After the dough has firmed up a bit, move to a cutting surface and cut roll in half lengthwise while keeping one end intact. Plait the halves over each other, being careful to always leave the exposed ends facing upward. Seal ends. Carefully place twisted chocolate dough into a tube pan (remember about keeping the exposed chocolate facing upwards). It’s important that you do your best to evenly distribute the dough within the pan; I recommend slightly overlapping the two thinner ends to accomplish this. It’s going to be messy, but don’t worry; the rising and baking process will smooth out most of these blemishes. Cover with plastic wrap and allow to rise for ~5 hours (skip Day 3 note below), or refrigerate for later use.
Day 3:
Remove the dough-filled tube pan from the refrigerator and allow to come to room temperature and then rise.
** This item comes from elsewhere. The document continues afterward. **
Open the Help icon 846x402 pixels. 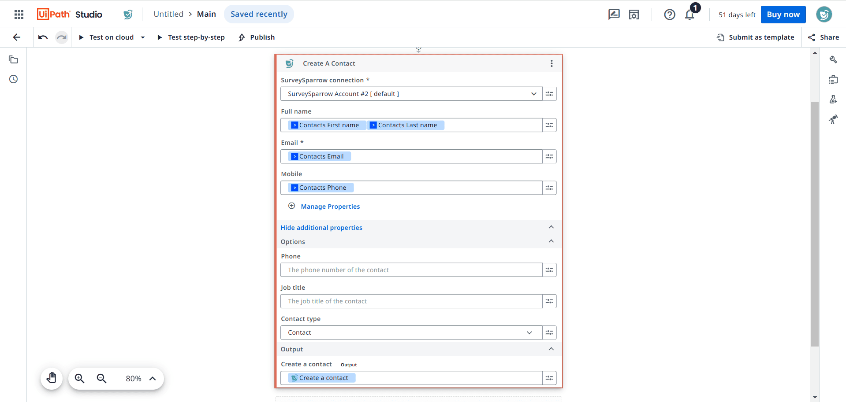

This should take ~6 hours. Don’t expect the dough to double in size… maybe ~60%-70%.
Later on Day 2 or Day 3:
Prepare simple syrup: Combine water and sugar in a small saucepan. Heat over low-medium heat, stirring occasionally until sugar dissolves. Allow to cool.
Bake: Preheat oven to 350°F (177°C) and place oven rack in center of oven. Bake babka for ~40-50 minutes, or to an internal temperature of ~180°F-190°F (82°C-88°C). When the cake is finished, poke holes along the top of the cake with a cake tester or skewer. Pour the sugar syrup evenly over the top, allowing it to soak in before removing cake from pan.